▸ TEXT PASSAGE
The retailer said, “Raising the benchmark exchange rate effectively lowers the US Dollar-denominated retail price, helping improve price competitiveness for customers. Industry estimates suggest a KRW50 increase in the benchmark exchange rate can reduce the effective selling price by approximately 3-4%.

“In addition, as higher exchange rates increase the financial burden on domestic travellers, we are operating exchange rate compensation promotions across all downtown stores.”

Shinsegae is adopting a multi-faceted strategy to sustain competitiveness amid exchange rate volatility.

The company said, “Rather than relying solely on price adjustments, we are strengthening customer value through various promotional programmes, including partnerships with card issuers, duty-free points benefits and targeted marketing campaigns.

“These initiatives help offset the perceived impact of currency movements and enhance overall value for travellers.

“At the same time, we continue to optimise inventory management and product assortment, focusing on categories with strong demand and differentiated appeal.

“Recent growth in fashion, luxury accessories and lifestyle technology products demonstrates travellers remain willing to spend on compelling products despite currency headwinds.”

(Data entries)
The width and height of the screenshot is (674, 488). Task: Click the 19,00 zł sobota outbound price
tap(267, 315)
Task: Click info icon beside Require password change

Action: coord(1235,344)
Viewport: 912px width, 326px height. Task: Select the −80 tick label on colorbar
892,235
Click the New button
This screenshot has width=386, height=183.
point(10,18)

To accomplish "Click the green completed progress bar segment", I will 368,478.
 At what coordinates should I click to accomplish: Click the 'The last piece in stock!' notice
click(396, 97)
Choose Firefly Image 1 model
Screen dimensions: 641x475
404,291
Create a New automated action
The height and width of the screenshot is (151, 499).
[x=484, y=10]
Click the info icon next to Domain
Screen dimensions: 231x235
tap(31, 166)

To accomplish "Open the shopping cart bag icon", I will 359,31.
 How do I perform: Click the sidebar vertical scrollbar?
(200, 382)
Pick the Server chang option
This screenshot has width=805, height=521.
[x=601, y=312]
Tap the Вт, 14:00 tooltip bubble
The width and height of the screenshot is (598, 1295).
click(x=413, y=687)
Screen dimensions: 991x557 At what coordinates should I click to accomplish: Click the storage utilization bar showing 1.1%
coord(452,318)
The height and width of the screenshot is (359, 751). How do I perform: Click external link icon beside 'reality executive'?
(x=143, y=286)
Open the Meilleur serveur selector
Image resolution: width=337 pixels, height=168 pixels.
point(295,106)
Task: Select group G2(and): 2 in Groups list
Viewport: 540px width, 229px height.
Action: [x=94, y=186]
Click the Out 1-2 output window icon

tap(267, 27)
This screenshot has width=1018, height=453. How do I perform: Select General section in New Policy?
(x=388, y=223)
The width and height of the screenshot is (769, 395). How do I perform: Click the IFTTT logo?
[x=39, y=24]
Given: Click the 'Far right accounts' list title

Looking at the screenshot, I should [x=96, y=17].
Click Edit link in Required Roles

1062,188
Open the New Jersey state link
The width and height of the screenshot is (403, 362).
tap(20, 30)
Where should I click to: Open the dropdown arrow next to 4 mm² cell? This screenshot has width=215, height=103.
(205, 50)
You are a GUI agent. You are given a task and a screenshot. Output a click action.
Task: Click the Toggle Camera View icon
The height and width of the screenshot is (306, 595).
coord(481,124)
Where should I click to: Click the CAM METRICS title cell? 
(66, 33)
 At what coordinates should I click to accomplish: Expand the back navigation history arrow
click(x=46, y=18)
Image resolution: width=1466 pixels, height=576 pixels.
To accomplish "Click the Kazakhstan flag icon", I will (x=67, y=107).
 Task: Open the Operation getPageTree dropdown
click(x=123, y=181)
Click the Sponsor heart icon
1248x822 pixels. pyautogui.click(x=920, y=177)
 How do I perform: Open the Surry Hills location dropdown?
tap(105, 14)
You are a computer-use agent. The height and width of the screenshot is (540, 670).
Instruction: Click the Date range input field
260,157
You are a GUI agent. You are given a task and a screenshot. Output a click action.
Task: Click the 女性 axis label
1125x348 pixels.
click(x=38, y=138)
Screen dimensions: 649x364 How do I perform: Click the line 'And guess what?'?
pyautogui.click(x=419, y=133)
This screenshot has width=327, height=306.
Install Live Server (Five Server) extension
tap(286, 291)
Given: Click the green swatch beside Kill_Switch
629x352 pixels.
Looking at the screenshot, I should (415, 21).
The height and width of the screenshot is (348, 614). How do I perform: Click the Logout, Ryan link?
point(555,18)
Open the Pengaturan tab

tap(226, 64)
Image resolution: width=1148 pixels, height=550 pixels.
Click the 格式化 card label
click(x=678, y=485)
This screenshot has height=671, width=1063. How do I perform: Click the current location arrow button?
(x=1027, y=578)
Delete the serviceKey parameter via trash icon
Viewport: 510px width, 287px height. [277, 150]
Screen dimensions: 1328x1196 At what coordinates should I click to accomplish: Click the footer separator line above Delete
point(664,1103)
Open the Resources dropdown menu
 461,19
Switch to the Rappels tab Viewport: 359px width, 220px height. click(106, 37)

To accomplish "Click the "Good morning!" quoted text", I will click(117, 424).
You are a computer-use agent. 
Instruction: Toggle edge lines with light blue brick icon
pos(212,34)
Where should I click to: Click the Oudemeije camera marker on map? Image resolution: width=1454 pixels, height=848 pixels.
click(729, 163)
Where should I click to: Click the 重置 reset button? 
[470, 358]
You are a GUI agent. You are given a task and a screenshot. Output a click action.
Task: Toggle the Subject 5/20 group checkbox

▸ PARTS OF THE EXERCISE
a) Copy the part of the exchange rate passage starting with "Shinsegae is adopting" and going on through "and differentiated appeal.".
b) List the product categories that the exchange rate passage says have shown recent growth.
c) Pick up the passage on duty-free pricing and exchange rates where it stops, and write what comes next.

▸ ANSWERS TO THE EXERCISE
a)
Shinsegae is adopting a multi-faceted strategy to sustain competitiveness amid exchange rate volatility.

The company said, “Rather than relying solely on price adjustments, we are strengthening customer value through various promotional programmes, including partnerships with card issuers, duty-free points benefits and targeted marketing campaigns.

“These initiatives help offset the perceived impact of currency movements and enhance overall value for travellers.

“At the same time, we continue to optimise inventory management and product assortment, focusing on categories with strong demand and differentiated appeal.

b)
- Fashion
- Luxury accessories
- Lifestyle technology products

c)
Downtown growth strategy

Recent downtown duty-free sales reflected mixed market dynamics, with overall performance under pressure despite continued growth in customer numbers.

In April, foreign shoppers represented a whopping 86.8% of sales on a 44.5% share of the customer base.

However, sales to foreigners fell -10.7% year-on-year (+2.3% month-on-month) to KRW721,688,373,130 (US$472.7 million).

Lotte Duty Free has launched a campaign in collaboration with Seoul’s official mascot, Hechi, to strengthen K-culture marketing and enhance the company’s allure to international visitors

From the time of the THAAD crisis through the devastating COVID-19 pandemic, Korean travel retailers relied overwhelmingly on Chinese daigou resellers. That unofficial channel, though much-reduced by official crackdowns, reamins important but an ability to appeal to free independent travellers (FITs) will be critical to sustainable long-term growth in Korean duty free.

‘K-everything’ the key

Lotte Duty Free said, “Our downtown stores, led by the Myeong-dong main store, will continue to serve as a key hub for both FITs and group tourists visiting Korea by strengthening experiential content linked to K-culture.

“At the same time, we are focused on enhancing brand competitiveness to drive customer traffic and increase average spending per customer.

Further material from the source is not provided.